━━ Supplied information

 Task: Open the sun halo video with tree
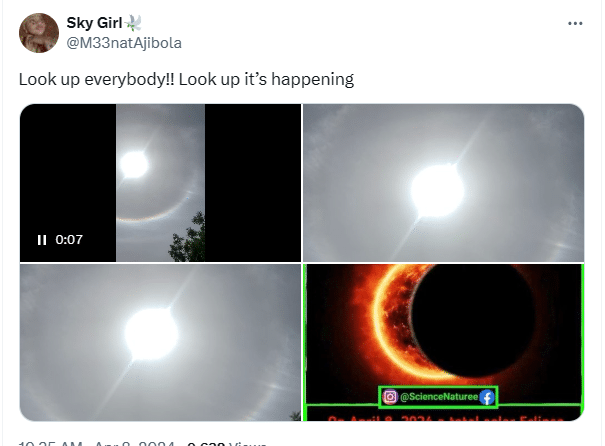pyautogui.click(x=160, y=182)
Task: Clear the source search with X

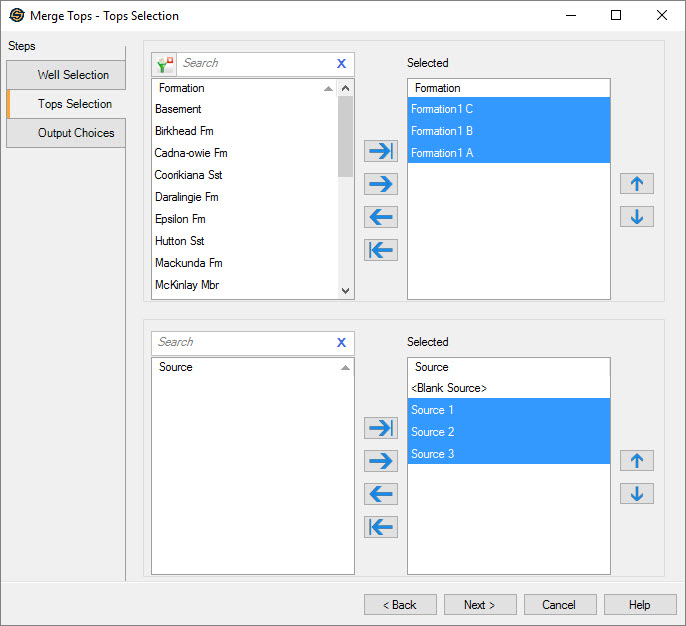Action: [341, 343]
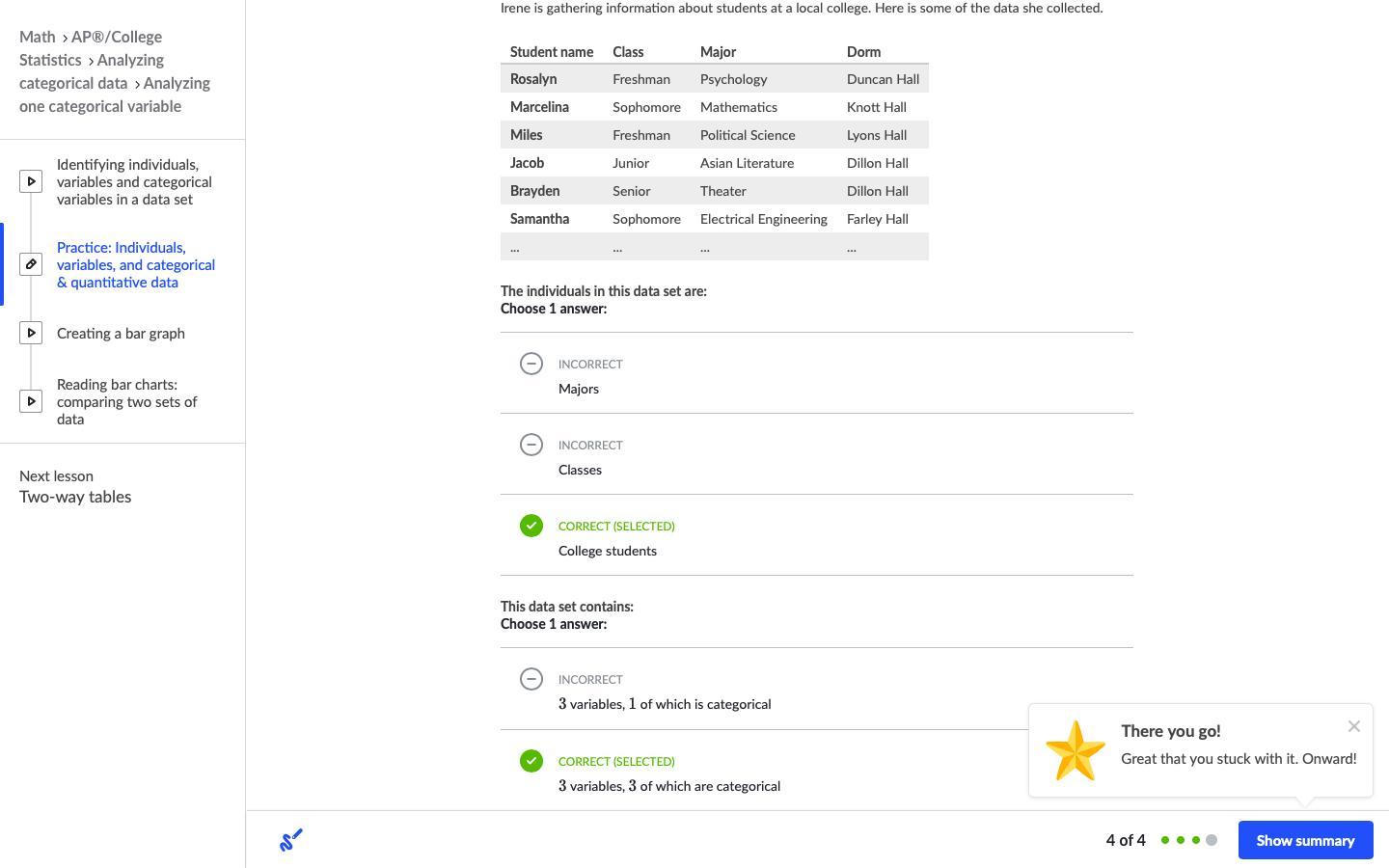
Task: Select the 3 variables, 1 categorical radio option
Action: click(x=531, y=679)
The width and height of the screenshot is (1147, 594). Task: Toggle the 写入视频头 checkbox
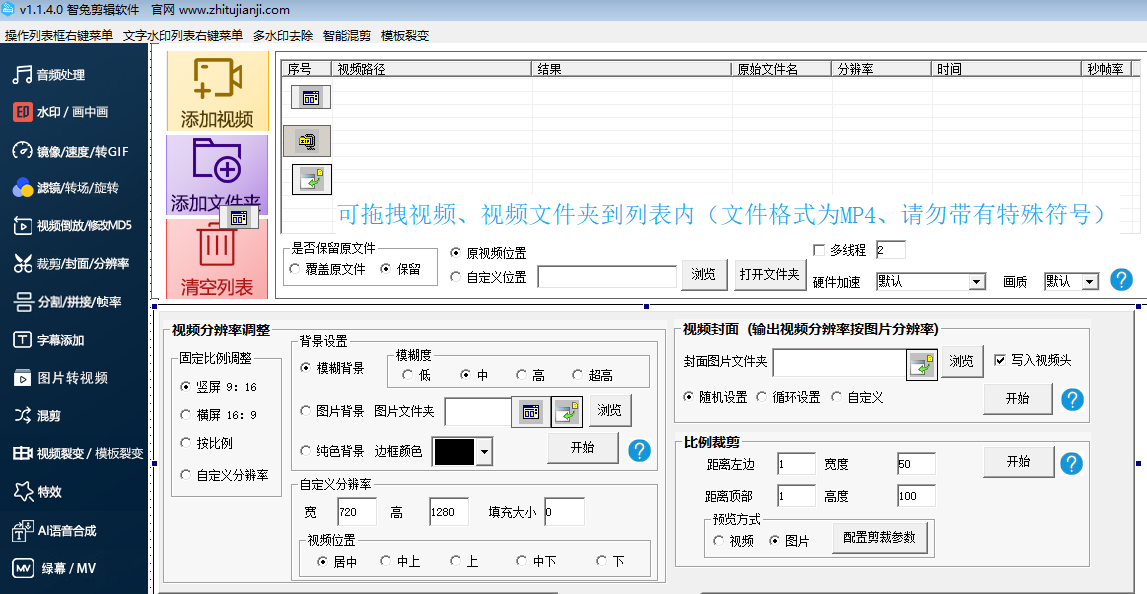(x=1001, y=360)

━━━━

#### Activity:
In your copy of the records above, include no pictures and match every line exactly.

#### Solution to the problem:
 Task: Open the sun halo video with tree
pyautogui.click(x=160, y=182)
Task: Clear the source search with X

Action: [341, 343]
Task: Select the 3 variables, 1 categorical radio option
Action: click(x=531, y=679)
The width and height of the screenshot is (1147, 594). Task: Toggle the 写入视频头 checkbox
(x=1001, y=360)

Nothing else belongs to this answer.